Job: Put the rows into a numbered list, starting at the one that contains "Home (73, 222)" and ending at the one that contains "Drivers and Downloads (258, 222)", with blank lines left out.

Supplied data:
|---|
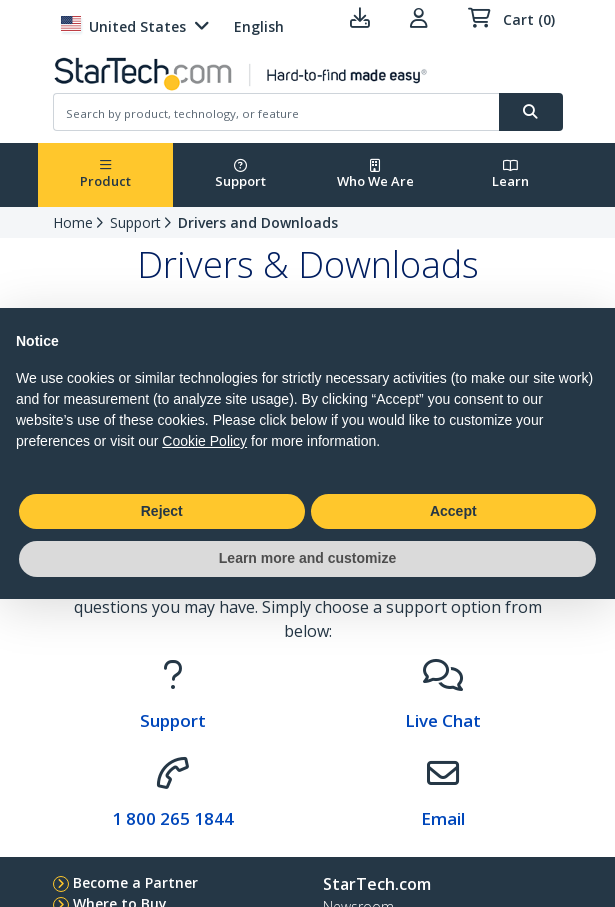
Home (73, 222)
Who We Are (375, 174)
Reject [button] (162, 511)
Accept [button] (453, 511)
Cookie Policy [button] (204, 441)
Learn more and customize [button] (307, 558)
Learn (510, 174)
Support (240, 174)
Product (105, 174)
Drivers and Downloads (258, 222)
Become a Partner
|---|
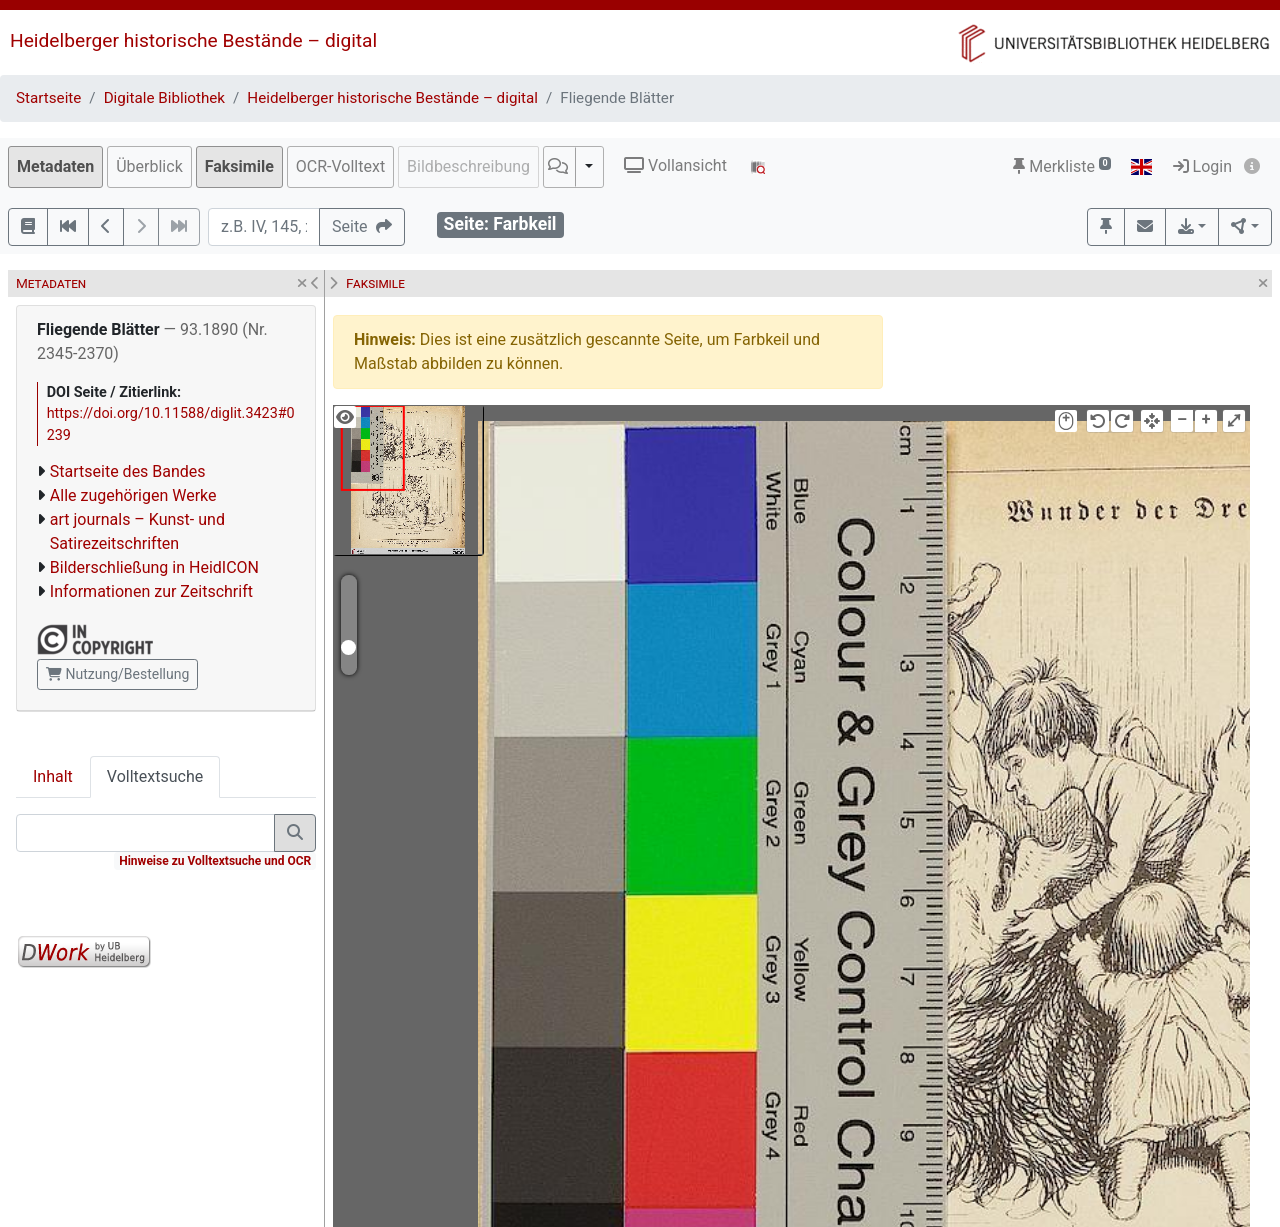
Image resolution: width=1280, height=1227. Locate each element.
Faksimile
|---|
Correct response:
1. Home (73, 222)
2. Who We Are (375, 174)
3. Reject [button] (162, 511)
4. Accept [button] (453, 511)
5. Cookie Policy [button] (204, 441)
6. Learn more and customize [button] (307, 558)
7. Learn (510, 174)
8. Support (240, 174)
9. Product (105, 174)
10. Drivers and Downloads (258, 222)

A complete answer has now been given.